-- Begin Data to use --
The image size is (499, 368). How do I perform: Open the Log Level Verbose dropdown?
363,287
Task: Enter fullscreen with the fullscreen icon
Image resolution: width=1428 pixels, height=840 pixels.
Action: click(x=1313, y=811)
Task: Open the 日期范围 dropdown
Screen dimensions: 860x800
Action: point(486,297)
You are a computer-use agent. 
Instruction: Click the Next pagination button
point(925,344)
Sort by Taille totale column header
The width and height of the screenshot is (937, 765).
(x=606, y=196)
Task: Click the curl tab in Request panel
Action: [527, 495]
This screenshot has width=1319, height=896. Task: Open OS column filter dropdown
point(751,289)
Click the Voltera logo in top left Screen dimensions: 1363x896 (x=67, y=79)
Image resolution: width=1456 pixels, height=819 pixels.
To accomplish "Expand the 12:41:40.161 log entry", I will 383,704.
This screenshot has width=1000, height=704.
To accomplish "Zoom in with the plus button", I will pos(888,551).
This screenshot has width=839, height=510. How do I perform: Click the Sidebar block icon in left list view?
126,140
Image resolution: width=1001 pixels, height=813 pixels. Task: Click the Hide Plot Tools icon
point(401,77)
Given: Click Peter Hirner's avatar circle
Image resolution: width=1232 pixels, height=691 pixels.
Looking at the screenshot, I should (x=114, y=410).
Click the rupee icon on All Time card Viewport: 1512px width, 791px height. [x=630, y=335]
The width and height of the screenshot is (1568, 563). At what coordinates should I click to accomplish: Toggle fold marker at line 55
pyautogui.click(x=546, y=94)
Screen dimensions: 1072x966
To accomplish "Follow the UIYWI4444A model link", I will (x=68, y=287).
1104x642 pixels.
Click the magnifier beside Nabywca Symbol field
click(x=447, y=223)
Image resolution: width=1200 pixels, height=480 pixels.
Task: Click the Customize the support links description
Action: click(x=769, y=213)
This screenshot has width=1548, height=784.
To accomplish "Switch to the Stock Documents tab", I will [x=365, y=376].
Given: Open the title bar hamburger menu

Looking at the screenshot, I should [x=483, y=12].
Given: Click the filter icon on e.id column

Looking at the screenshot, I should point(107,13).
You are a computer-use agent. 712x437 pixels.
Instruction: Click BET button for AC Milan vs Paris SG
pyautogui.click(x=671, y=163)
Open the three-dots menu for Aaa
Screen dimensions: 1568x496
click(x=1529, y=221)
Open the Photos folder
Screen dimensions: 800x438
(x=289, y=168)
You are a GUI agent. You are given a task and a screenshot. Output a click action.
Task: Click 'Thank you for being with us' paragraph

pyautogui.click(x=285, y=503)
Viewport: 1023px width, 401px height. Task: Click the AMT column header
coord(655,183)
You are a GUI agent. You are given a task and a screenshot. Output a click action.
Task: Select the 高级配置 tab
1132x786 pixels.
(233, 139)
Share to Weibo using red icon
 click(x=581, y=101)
-- End Data to use --
▶ _Written exercise_
Reproduce the items from the start up to and including the line that contains "pyautogui.click(x=671, y=163)", changing "Screen dimensions" to "Screen size" and leaving everything else unchanged.

▶ _The reply_
The image size is (499, 368). How do I perform: Open the Log Level Verbose dropdown?
363,287
Task: Enter fullscreen with the fullscreen icon
Image resolution: width=1428 pixels, height=840 pixels.
Action: click(x=1313, y=811)
Task: Open the 日期范围 dropdown
Screen size: 860x800
Action: point(486,297)
You are a computer-use agent. 
Instruction: Click the Next pagination button
point(925,344)
Sort by Taille totale column header
The width and height of the screenshot is (937, 765).
(x=606, y=196)
Task: Click the curl tab in Request panel
Action: [527, 495]
This screenshot has width=1319, height=896. Task: Open OS column filter dropdown
point(751,289)
Click the Voltera logo in top left Screen size: 1363x896 (x=67, y=79)
Image resolution: width=1456 pixels, height=819 pixels.
To accomplish "Expand the 12:41:40.161 log entry", I will 383,704.
This screenshot has width=1000, height=704.
To accomplish "Zoom in with the plus button", I will pos(888,551).
This screenshot has width=839, height=510. How do I perform: Click the Sidebar block icon in left list view?
126,140
Image resolution: width=1001 pixels, height=813 pixels. Task: Click the Hide Plot Tools icon
point(401,77)
Given: Click Peter Hirner's avatar circle
Image resolution: width=1232 pixels, height=691 pixels.
Looking at the screenshot, I should (x=114, y=410).
Click the rupee icon on All Time card Viewport: 1512px width, 791px height. [x=630, y=335]
The width and height of the screenshot is (1568, 563). At what coordinates should I click to accomplish: Toggle fold marker at line 55
pyautogui.click(x=546, y=94)
Screen size: 1072x966
To accomplish "Follow the UIYWI4444A model link", I will (x=68, y=287).
1104x642 pixels.
Click the magnifier beside Nabywca Symbol field
click(x=447, y=223)
Image resolution: width=1200 pixels, height=480 pixels.
Task: Click the Customize the support links description
Action: click(x=769, y=213)
This screenshot has width=1548, height=784.
To accomplish "Switch to the Stock Documents tab", I will [x=365, y=376].
Given: Open the title bar hamburger menu

Looking at the screenshot, I should [x=483, y=12].
Given: Click the filter icon on e.id column

Looking at the screenshot, I should point(107,13).
You are a computer-use agent. 712x437 pixels.
Instruction: Click BET button for AC Milan vs Paris SG
pyautogui.click(x=671, y=163)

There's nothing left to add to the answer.